The Independent Communications Authority of South Africa (ICASA) says its operations have not been affected by the strike action initiated today by members of the National Education, Health and Allied Workers' Union (Nehawu).
Yesterday, TimesLIVE reported the Nehawu branch at ICASA said its workers will go on strike from Wednesday after failing to reach an agreement over wage increases.
According to the publication, the union served ICASA with a notice to strike last Monday.
The dispute between the telecoms regulator and the labour body stems from failing to reach an agreement over salary increases for the 2023/24 financial year.
While ICASA is offering a 4.4% salary increase, Nehawu is demanding an 8% hike, and the union has embarked on the industrial action amid the impasse.
In a statement to ITWeb, the regulator says: “The Independent Communications Authority of South Africa wishes to inform its stakeholders that the head office and regional offices remain open for regular business operations despite the industrial action by members of the National Education, Health and Allied Workers’ Union.”
ICASA says it has taken the necessary measures to ensure business continuity and uninterrupted service to its customers, licensees and other stakeholders.
“We want to assure all our stakeholders that ICASA remains resolute in ensuring uninterrupted operations,” says Tshiamo Maluleka-Disemelo, ICASA CEO.
“We empathise with our employees and continue to engage in what we hope will be a productive dialogue to reach a reasonable resolution within the limits of our resources.”
Nehawu spokesperson Lwazi Nkolonzi tells ITWeb via e-mail that the job action was as a result of the collapse of wage negotiations.

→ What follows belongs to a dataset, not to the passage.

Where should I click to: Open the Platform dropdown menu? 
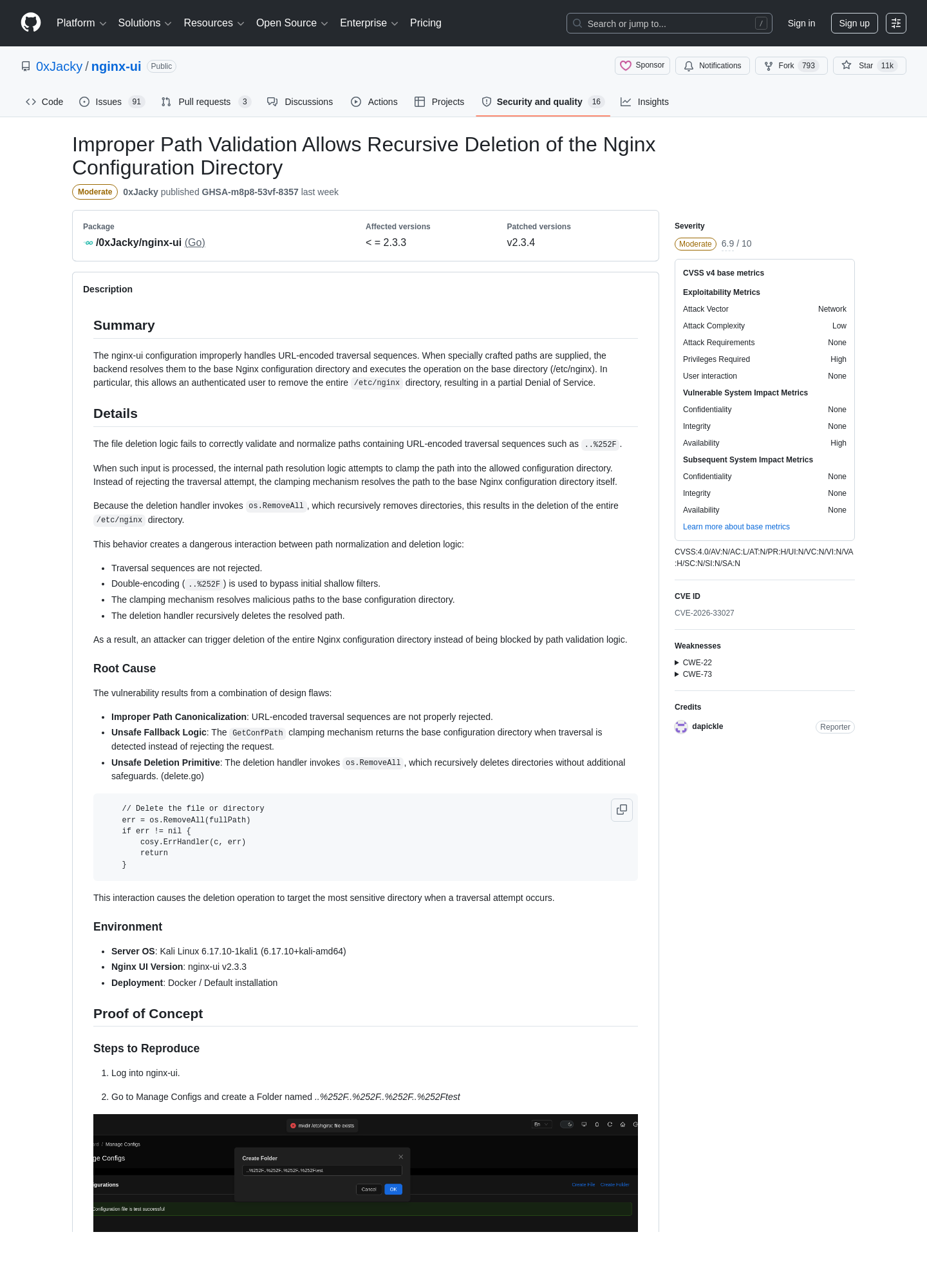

“Nehawu served ICASA with a strike notice last week Monday and today the strike commenced at ICASA,” he confirms.
According to Nkolonzi, Nehawu is the only union at ICASA, representing over 200 members of the 300-strong workforce.
“We want the employer to meet the demands placed by our members at the negotiations, which include, among others, an 8% salary increment across the board.
“We have been engaged with the employer since the beginning of the negotiations and the employer has [been] arrogant towards the union. They have been arrogant and totally disregarded our demands,” Nkolonzi concludes.